WORK INSTRUCTIONS –
A verbatim copy of the records below, pictures omitted, is the task.

Dataset entries –
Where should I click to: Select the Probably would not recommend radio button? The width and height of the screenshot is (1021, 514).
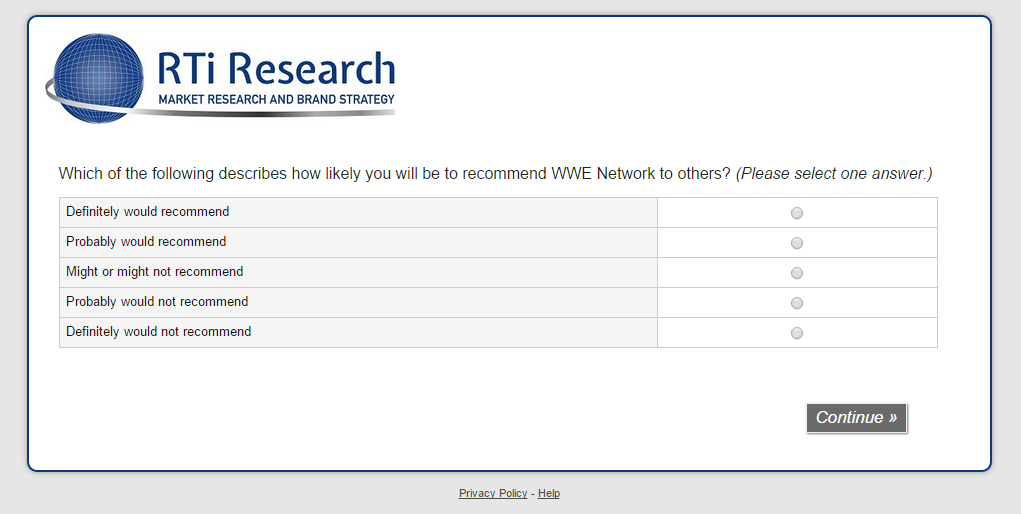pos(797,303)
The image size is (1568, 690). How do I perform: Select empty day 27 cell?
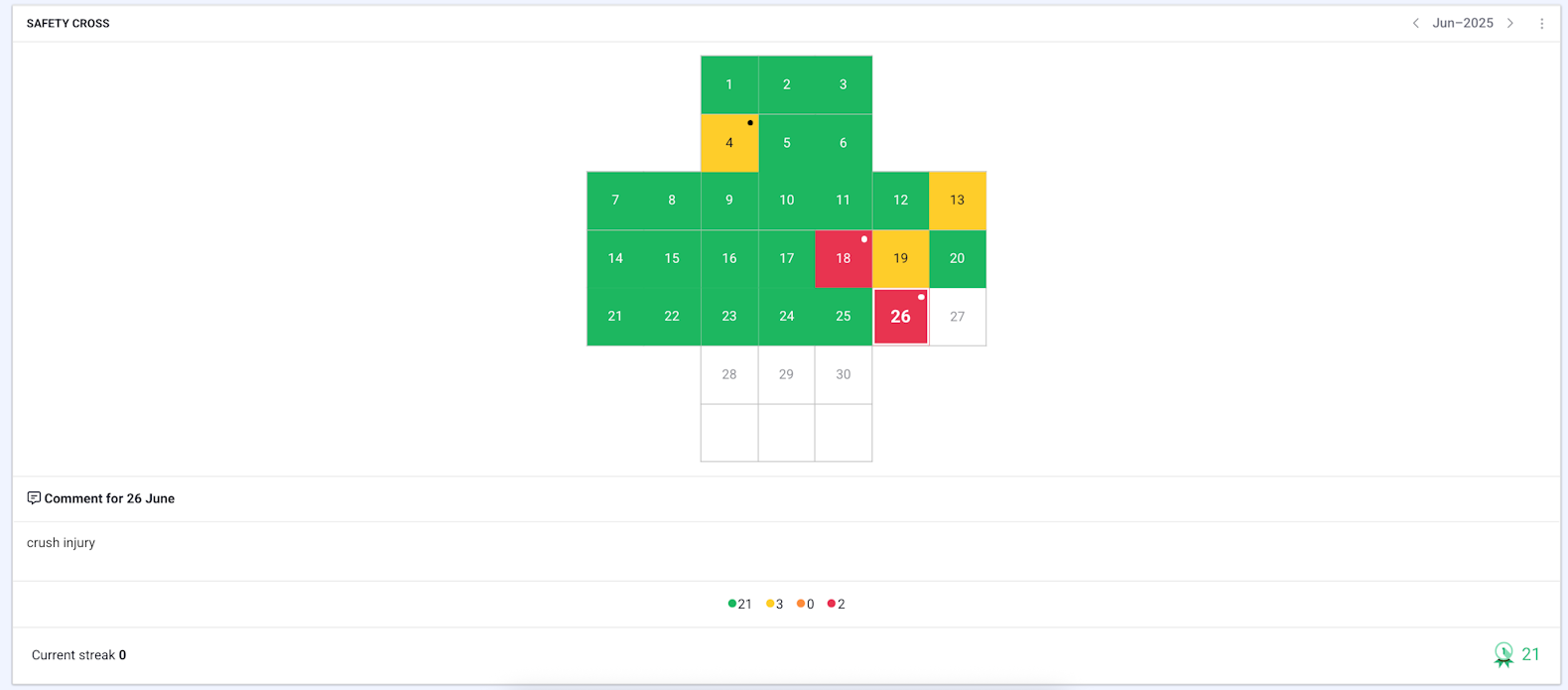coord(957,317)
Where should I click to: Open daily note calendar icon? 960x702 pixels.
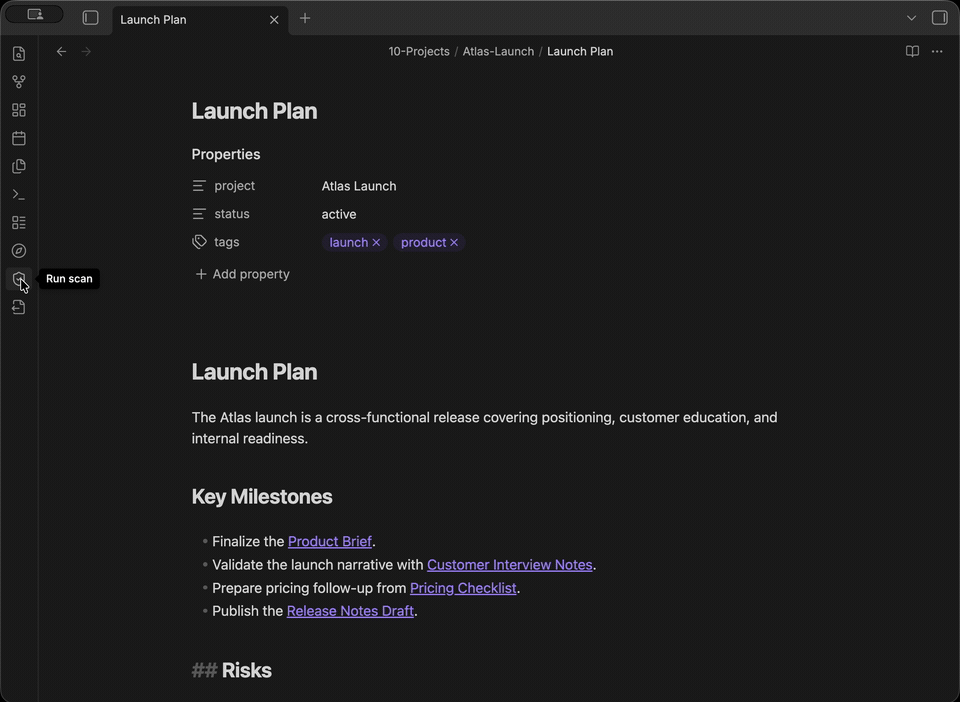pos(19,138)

ANSWER –
Where should I click to: Select the Probably would not recommend radio button? The width and height of the screenshot is (1021, 514).
pos(797,303)
The image size is (1568, 690). How do I perform: Select empty day 27 cell?
coord(957,317)
Where should I click to: Open daily note calendar icon? 960x702 pixels.
pos(19,138)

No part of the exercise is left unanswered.